The Warwick researchers have devised a unit which uses pyrolysis (using heat in the absence of oxygen to decompose of materials) in a “fluidised bed” reactor. Tests completed in the last week have shown that the researchers have been able to literally shovel in to such a reactor a wide range of mixed plastics which can then be reduced down to useful products many of which can then be retrieved by simple distillation.
The products the Warwick team have been able to reclaim from the plastic mix include: wax that can then be used as a lubricant; original monomers such as styrene that can be used to make new polystyrene; terephthalic acid which can be reused in PET plastic products, methylmetacrylate that can be used to make acrylic sheets, carbon which can be used as Carbon Black in paint pigments and tyres, and even the char left at the end of some of the reactions can be sold to use as activated carbon at a value of at least £400 a tonne.
Plastics are made from oil, a resource neither clean nor abundant. By being able to recycle all plastics, the use of oil could be significantly reduced. Plastics are used extensively in car interiors, recycling it could improve end-of-life recoverability of vehicles.

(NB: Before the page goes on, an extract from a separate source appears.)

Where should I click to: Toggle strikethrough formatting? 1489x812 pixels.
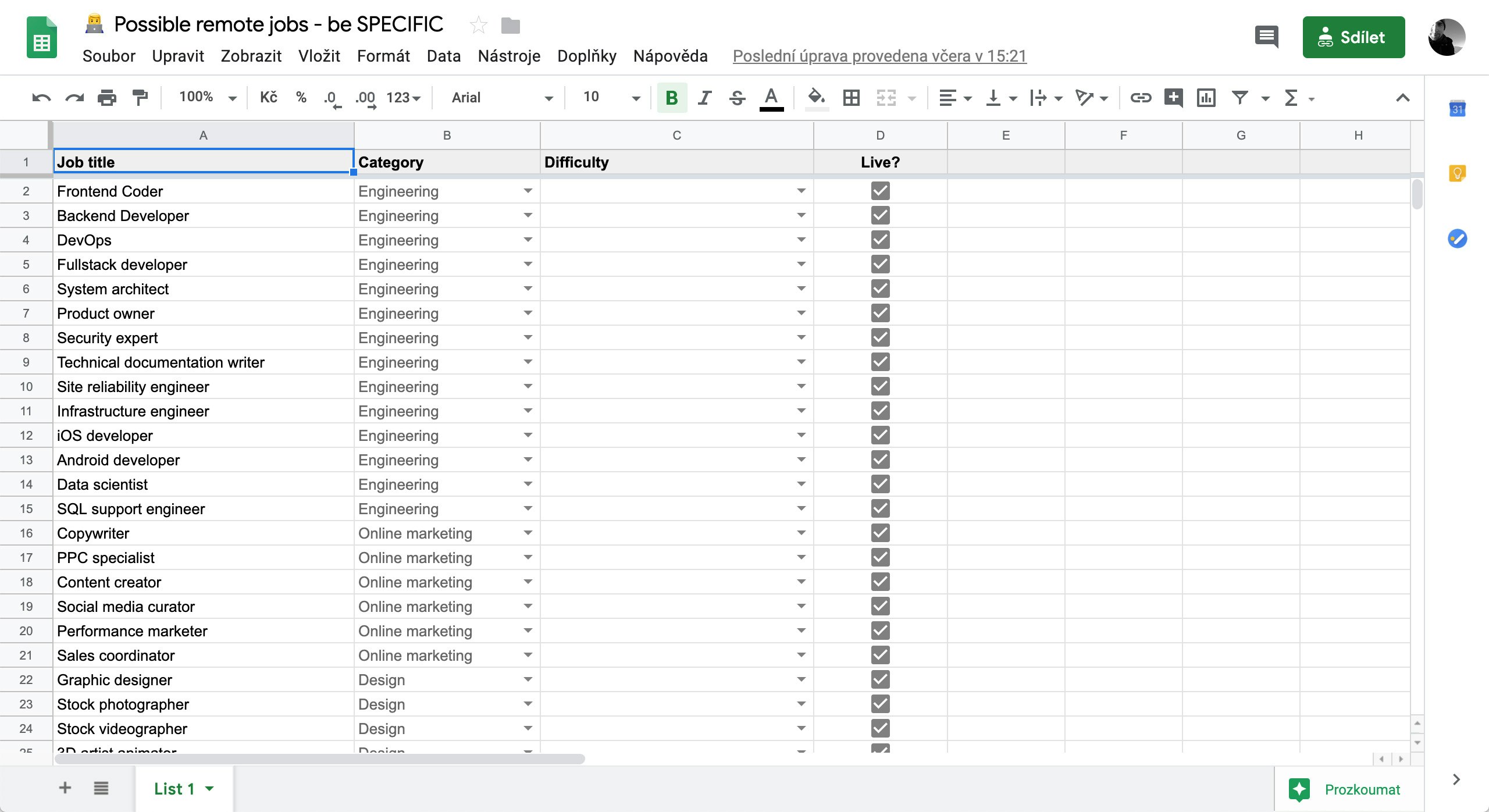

The lead researcher on the project, University of Warwick Engineering Professor Jan Baeyens, said:“We envisage a typical large scale plant having an average capacity of 10,000 tonnes of plastic waste per year. In a year tankers would take away from each plant over £5 million worth of recycled chemicals and each plant would save £500,000 a year in land fill taxes alone. As the expected energy costs for each large plant would only be in the region of £50,000 a year the system will be commercially very attractive and give a rapid payback on capital and running costs.”